ASK someone what the biggest threat to the country is and their first reaction would probably be one of the big issues - war, terrorism or environmental or economic meltdown.

Maybe it’s my awkward streak, but my answer would be different.

I would go for something closer to home, that we see every day; something that is supposed to give us a warm glow and feeling of happiness.

Something that is available round-the-clock and which if you don’t enjoy will probably bring you a reputation as a sourpuss.

That substance is alcohol, and I believe that it poses a far more potent threat than any of the bogey men beloved by the media.

Ten years ago, when I became Mayor, I said I believed alcohol caused more harm than hard drugs. A lot of people thought I was way over the top and maybe still think I am. I think events have proved me right.

A combination of lax licensing laws, price wars between supermarkets whose obsession with the bottom line would make a banker blush, and an acceptance of levels of public misbehaviour that would have baffled our grandparents have led to a crisis.

It can only be solved a radical change in legislation and in public attitudes to excessive, and binge, drinking.

I have used those two terms deliberately because they are two different problems. The young man or woman dangerously drunk and incapable on a city street at midnight is the public face of problem drinking.
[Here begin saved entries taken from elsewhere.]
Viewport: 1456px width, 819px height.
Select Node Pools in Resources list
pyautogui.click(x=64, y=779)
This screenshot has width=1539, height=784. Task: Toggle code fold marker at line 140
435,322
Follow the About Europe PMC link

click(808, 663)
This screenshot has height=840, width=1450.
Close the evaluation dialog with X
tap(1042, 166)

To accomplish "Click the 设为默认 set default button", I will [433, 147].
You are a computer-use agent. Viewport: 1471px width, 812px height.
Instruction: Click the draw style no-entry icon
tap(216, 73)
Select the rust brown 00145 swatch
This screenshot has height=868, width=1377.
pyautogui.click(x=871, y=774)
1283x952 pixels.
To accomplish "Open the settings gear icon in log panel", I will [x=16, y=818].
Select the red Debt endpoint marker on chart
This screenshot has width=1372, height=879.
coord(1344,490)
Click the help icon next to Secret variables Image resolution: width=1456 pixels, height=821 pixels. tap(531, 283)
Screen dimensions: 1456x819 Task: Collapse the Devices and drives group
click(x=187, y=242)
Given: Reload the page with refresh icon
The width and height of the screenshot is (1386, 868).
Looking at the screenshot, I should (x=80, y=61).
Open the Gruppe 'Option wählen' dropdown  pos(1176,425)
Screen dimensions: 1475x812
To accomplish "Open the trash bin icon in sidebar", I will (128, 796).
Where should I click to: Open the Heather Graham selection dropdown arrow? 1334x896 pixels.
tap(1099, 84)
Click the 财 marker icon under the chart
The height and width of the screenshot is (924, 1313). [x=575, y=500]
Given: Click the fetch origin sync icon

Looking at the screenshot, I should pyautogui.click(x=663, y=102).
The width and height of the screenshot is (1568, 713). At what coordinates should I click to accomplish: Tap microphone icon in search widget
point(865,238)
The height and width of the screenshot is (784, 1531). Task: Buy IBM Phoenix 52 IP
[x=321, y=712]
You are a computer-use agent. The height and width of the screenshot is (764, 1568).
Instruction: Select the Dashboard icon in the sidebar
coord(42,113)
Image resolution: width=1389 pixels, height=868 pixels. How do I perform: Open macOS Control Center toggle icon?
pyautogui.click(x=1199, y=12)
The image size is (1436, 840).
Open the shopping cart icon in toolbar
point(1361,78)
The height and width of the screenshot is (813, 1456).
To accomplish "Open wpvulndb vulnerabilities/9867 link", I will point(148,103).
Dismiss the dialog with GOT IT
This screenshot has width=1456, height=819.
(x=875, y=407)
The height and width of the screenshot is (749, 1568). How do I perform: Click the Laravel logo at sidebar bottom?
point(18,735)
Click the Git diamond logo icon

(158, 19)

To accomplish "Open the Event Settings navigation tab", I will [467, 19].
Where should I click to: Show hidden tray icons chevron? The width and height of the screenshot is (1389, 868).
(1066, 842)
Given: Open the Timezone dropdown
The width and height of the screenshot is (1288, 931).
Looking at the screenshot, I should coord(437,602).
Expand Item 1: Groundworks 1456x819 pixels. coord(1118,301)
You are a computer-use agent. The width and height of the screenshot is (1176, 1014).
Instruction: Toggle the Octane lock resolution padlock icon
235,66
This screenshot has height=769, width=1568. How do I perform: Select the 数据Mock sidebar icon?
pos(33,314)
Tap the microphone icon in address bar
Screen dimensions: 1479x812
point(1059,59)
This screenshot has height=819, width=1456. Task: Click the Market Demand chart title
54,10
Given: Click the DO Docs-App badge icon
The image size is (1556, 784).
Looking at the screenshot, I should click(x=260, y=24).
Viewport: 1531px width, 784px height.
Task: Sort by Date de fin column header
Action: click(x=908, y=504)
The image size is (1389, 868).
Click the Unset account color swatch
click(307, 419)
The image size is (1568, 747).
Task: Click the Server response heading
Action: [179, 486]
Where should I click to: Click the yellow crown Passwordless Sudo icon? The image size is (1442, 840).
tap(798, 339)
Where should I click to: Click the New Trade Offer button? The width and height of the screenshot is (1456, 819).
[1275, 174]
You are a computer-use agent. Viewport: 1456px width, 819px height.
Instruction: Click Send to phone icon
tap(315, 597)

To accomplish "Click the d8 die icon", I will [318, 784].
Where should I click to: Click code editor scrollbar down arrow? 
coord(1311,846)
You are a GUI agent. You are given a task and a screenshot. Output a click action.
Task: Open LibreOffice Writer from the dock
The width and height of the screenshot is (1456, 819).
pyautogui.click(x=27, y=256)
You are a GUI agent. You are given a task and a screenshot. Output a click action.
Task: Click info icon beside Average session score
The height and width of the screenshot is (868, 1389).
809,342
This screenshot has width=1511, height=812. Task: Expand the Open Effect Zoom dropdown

But behind them on the living room sofa are thousands of respectable people putting their health at risk by consistently breaking safe drinking limits. It doesn’t matter to your liver whether you are in an ambulance heading for casualty or just watching it on TV. Too much drink will harm it, wherever you are.

Hospital admissions for drink-related illnesses have doubled since 1997. One-in-three emergency admissions are drink-related, Half of violent crime is caused by drink. An estimated nine million people regularly drink over the recommended limit, yet a YouGov poll showed that eight-out-of-ten believed this would cause them no harm.

I have talked to some of those people recently; people whose pleasant and occasional social habit turned first into a nightly ritual, then into something unmissable, then finally something they couldn’t do without.

In other words, they had become addicts.

With support and self-discipline they’ve got their lives back. Others won’t be so lucky.

Yesterday I was at the launch of a new initiative in Middlesbrough, the User-Led Recovery Project run by the Cyrenians, an independent charity. The project is working with people who are getting their own lives back after problems with drink or drugs.

They have more than 30 clients and are backed by many organisations in the town under the umbrella of the Safer Middlesbrough partnership.

The people they are helping aren’t any different from the rest of us, no better or worse, no weaker, no less entitled to support and understanding.

They simply made a bad choice and paid a terrible price for it. While we continue to tolerate a situation in which alcohol has never been as strong, cheap or easy to get, there will be many more paying that price. It has taken an age for a remedy as simple as minimum pricing to get on the politicians’ radar and it is clear to me it won’t be enough.

We need to rethink our whole attitude to alcohol, its availability and price, certainly, but also its acceptance and – if you like – respectability.